Electrode	Q1, C	η1, %	Q2, C	η2, %
Glass|Ti|Pt	144	91	288	69
Pt metal [21]	144	84	288	59
Ti-Pt (500 nm) [21]	144	39	288	42
Ti-Pt (600 nm) [21]	144	21	288	39
Ti-Pt (800 nm) [21]	144	38	288	20
Ti-Pt (1000 nm) [21]	144	37	288	40
Ti-Pt (600 nm) [20]	144	44	288	51
Stainless steel [21]	144	34	288	31

shows that the glass|Ti|Pt electrode presented in this research achieves the highest current efficiency of 91%. Also, the calculated energy consumption value (5.15 kWh kg⁻¹) of the glass|Ti|Pt electrode is lower than other electrocatalysts found in the literature (30–70 kWh m⁻³ or 70–393 kWh kg⁻¹) [24,30,32,39,68]. In addition, the previously reported comparative study with a plain Pt electrode [10] showed that the current efficiency of cyanide electrooxidation reached 84% during the first hour of electrolysis, i.e., after passing a 144 C electric charge through the solution, but after passing 288 C electric charge, the current efficiency decreased to 59% (Table 3). In this research, we show that the higher current efficiencies of 91% and 69% can be observed until 288 C have passed through the glass|Ti|Pt electrode. Even when 576 C was passed through the electrode, the current efficiency decreased by less than 30%. Although other examples of Pt-based electrodes for cyanide utilization have been reported in [22,23,28,34,35,36], the results of these studies are not included in Table 3 because the initial cyanide concentrations used in these reports were different from the current study, and the conditions of the electrolysis were also different. However, the anodes described by other authors [21,24,39] showed current efficiencies ranging from 3% to 40%, indicating that the glass|Ti|Pt electrode is more efficient. In particular, the glass|Ti|Pt electrode with a very thin layer (about 350 nm) of Pt can be used for effective oxidation of cyanide despite the possibility of some degradation of the Pt layer. The ability to use such a thin layer of Pt for cyanide waste treatment could help reduce the cost of waste treatment and allow efficient use of natural Pt resources.

4. Conclusions

In this study, a Pt thin film was deposited via a double-pulse potentiostatic method onto a glass slide coated with a layer of magnetron-sputtered Ti. Chronoamperometric studies together with AFM and SEM measurements showed that the Pt deposits, consisting of uniformly distributed Pt microparticles with diameters ranging from 0.6 μm to 3.5 μm, were deposited on the glass|Ti electrode. The height of the Pt particles was about 600 nm, while the current efficiency of the Pt electrodeposition reached 70%.

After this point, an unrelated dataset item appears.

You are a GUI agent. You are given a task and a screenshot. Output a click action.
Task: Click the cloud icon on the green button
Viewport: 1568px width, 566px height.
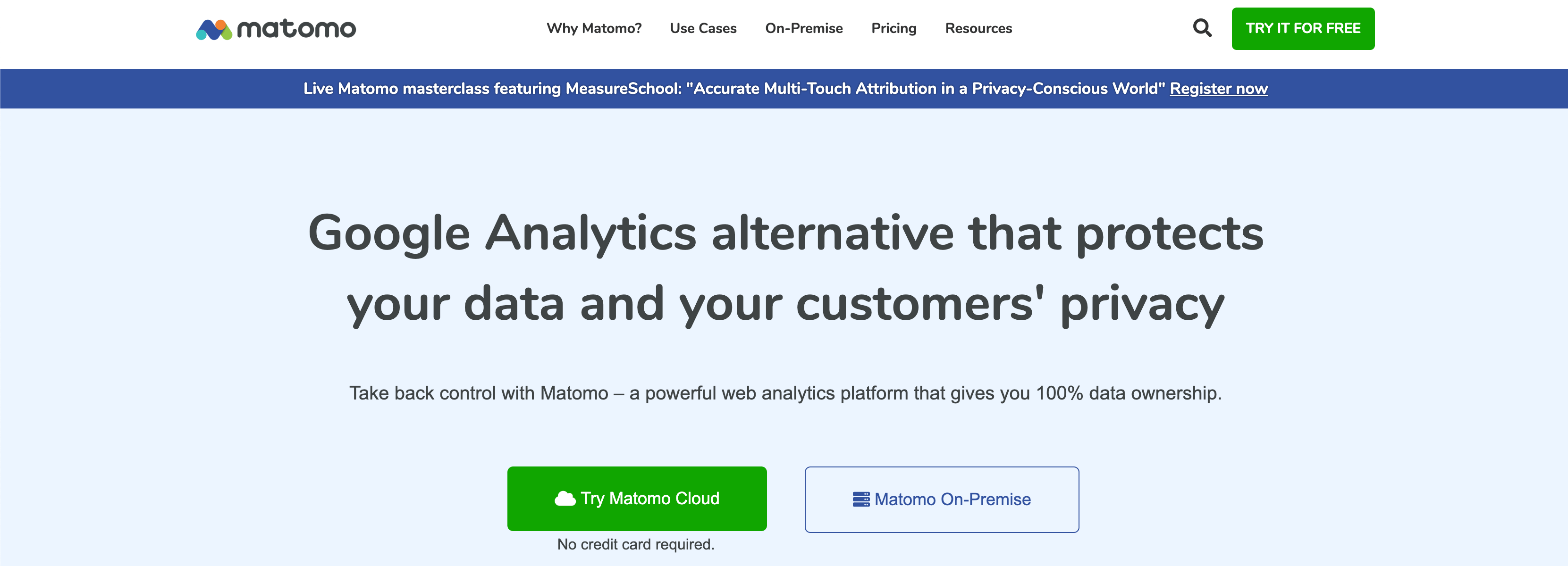coord(565,499)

The glass|Ti|Pt electrode obtained in this way was used for the galvanostatic oxidation of a 0.1 M KCN solution in the absence of any chemical additives. The electrode showed an energy consumption of 5.7 kWh kg⁻¹ and a current efficiency of 91% after passing 144 C of electric charge.

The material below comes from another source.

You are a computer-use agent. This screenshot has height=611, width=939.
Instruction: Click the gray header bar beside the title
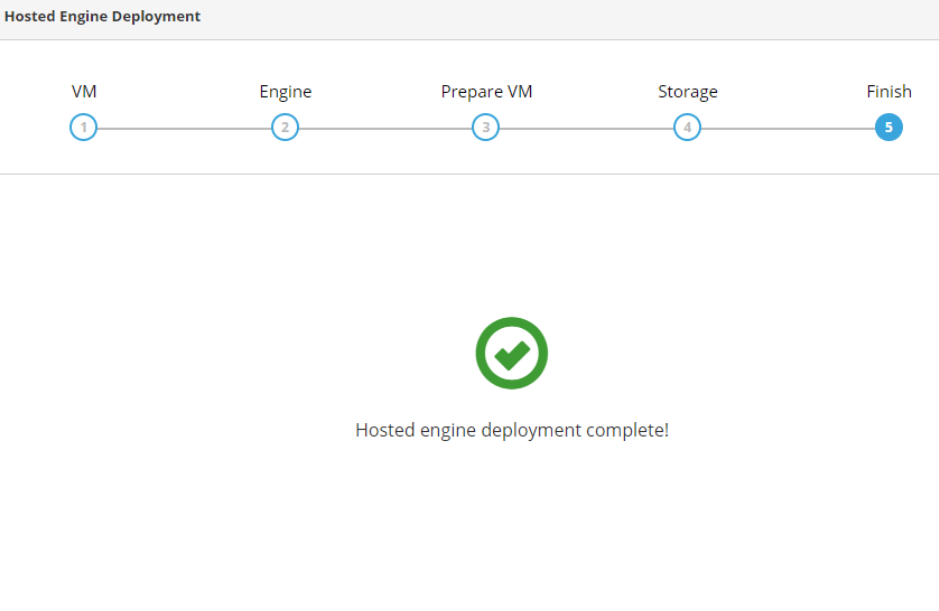coord(570,19)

The FFT-EIS data of the glass|Ti|Pt electrode in 0.1 M KCN solution showed that the charge transfer resistance decreases with increasing anodic polarization of the glass|Ti|Pt electrode; thus, the rate of electron transfer through the interface of Pt thin film—electrolyte increases as higher potential is applied to the glass|Ti|Pt electrode. The rate of cyanide electrooxidation expressed by the modified Tafel plot showed a linear dependence in two different polarization ranges, clearly indicating the change in the kinetics of cyanide oxidation that may be caused by the anodic potential-influenced changes in the surface properties of the glass|Ti|Pt electrode.

In conclusion, electrocatalytically active Pt microparticle coatings on almost atomically smooth magnetron-sputtered Ti films, obtained via the potentiostatic double-pulse method, can be used as effective anodes for the degradation of cyanide solutions, which accumulate as toxic waste not only in chemical industries but also in small chemical laboratories.

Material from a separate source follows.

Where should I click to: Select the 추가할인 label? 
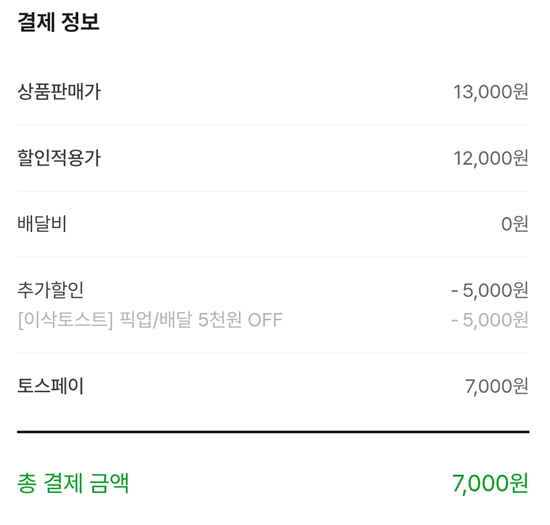51,290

The future scope of the study will focus on the processes that influence the slow deactivation of the electrocatalytic Pt coating. Understanding the mechanism of this process would allow us to slow down the degradation of the electrocatalytically active surface and to develop robust electrochemical anodes for the efficient removal of toxic cyanide species from wastewater.